Beyond the scores, Anthropic claims already concrete discoveries with Mythos 5 (Fable 5 blocking biology): a drug design accelerated by a factor of ten with nine promising candidates on 14 targets, a new hypothesis on an E. coli confirmed by a third-party team, and a genomic model trained almost autonomously.
Anthropic seeks to eliminate biological and cyber risk
A cutting-edge model also means higher than normal risk. To prevent the hijacking of its model by malicious actors, Anthropic has developed new guardrails specifically adapted for the intelligence of Fable 5. American AI laboratories are increasingly concerned about the biological risks generated by these new generation models. Last week, Sam Altman (OpenAI), Dario Amodei (Anthropic), Demis Hassabis (Google DeepMind), Mustafa Suleyman (Microsoft AI) and Alexandr Wang (Meta) co-signed a public letter calling for mandatory controls on the sale of synthetic DNA and RNA, to prevent AI models from being used to create biological weapons.
As a direct consequence of this fear, Fable 5’s safeguards prevent the model from responding to all themes related to biology, chemistry, model distillation and cybersecurity (Mythos made it possible to discover several 0 day vulnerabilities). When questioned on one of these two themes, the model passes the baton to Claude Opus 4.8 which will respond without problem to the request (within the limits of traditional safeguards). The start-up claims that 95% of requests from early adopters of the model were not filtered and that over more than 1,000 hours of internal red-teaming, no jailbreak of the model was successful.
On the data side, Anthropic imposes a thirty-day retention on all traffic from Mythos models (Fable included), without training and with access logging, a detail far from trivial.
At the same time, Anthropic is taking the opportunity to publish an even improved version of Claude Mythos for customers and partners who already have access to the model.

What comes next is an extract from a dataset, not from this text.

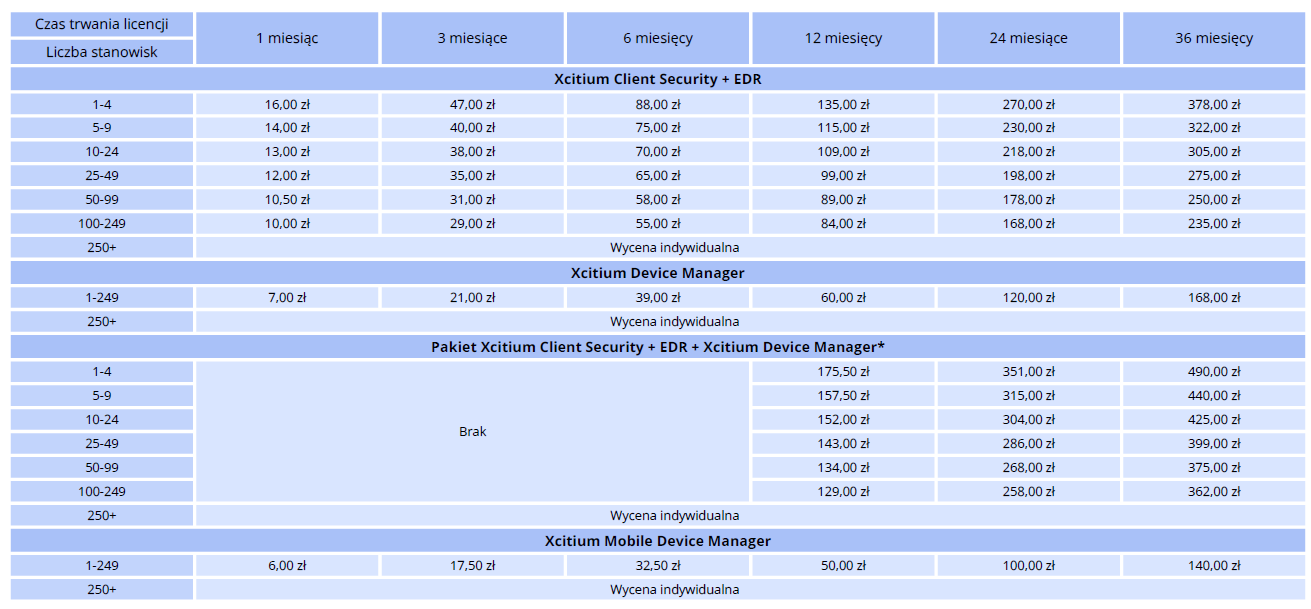Select the 378,00 zł price cell
This screenshot has height=609, width=1311.
tap(1214, 104)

Access to the real Mythos will be gradually expanded via an enhanced access program.
An explosive cost
On the pricing side, Anthropic sets the bar as high as its safeguards. Claude Fable 5 and Claude Mythos 5 are offered at a prohibitive price of 10 dollars per million tokens for input and 50 dollars for output. For comparison, Claude Opus 4.8, already very expensive, is priced at $5 per million tokens for input and $25 for output. Mythos and Fable 5 literally double the prices.

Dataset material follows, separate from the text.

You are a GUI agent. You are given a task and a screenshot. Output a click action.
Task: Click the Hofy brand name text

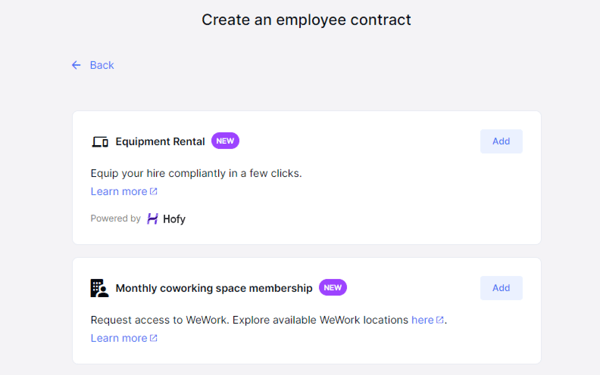coord(174,219)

On the deployment side, Fable 5 is available everywhere today, via the API (under the identifier claude-fable-5), Claude Code, Claude Desktop and Claude.ai. Anthropic, however, warns that demand will be very strong and is rolling out the subscription in stages: Fable 5 is included at no extra cost on the Pro, Max, Team and Enterprise offers per seat until June 22, before switching on June 23 to a usage credit system, then being reintegrated “as soon as possible” into the standard packages.
With Mythos 5 and Fable 5, Anthropic clearly assumes its position as a premium AI publisher. Mythos and Fable 5 will certainly not be suitable for the majority of AI cases in business. Their use is clearly reserved for companies and laboratories for whom raw intelligence and maximum autonomy matter the most. The first opportunities center around long-term, high-margin agents: code agents who work for hours, complex analysis in finance, legal or consulting, AI R&D. This is where the extended autonomy sold by Anthropic really pays off, one hour of a very good model being worth ten hours of a mediocre model (however, we will see if Anthropic’s safeguards/intelligence balance holds up in practice).
With this assumed positioning in quasi-luxury AI, Anthropic is once again seeking to demonstrate that it is possible to combine cutting-edge AI and economic profitability. A necessary guarantee of proof before its next IPO planned for the end of the year.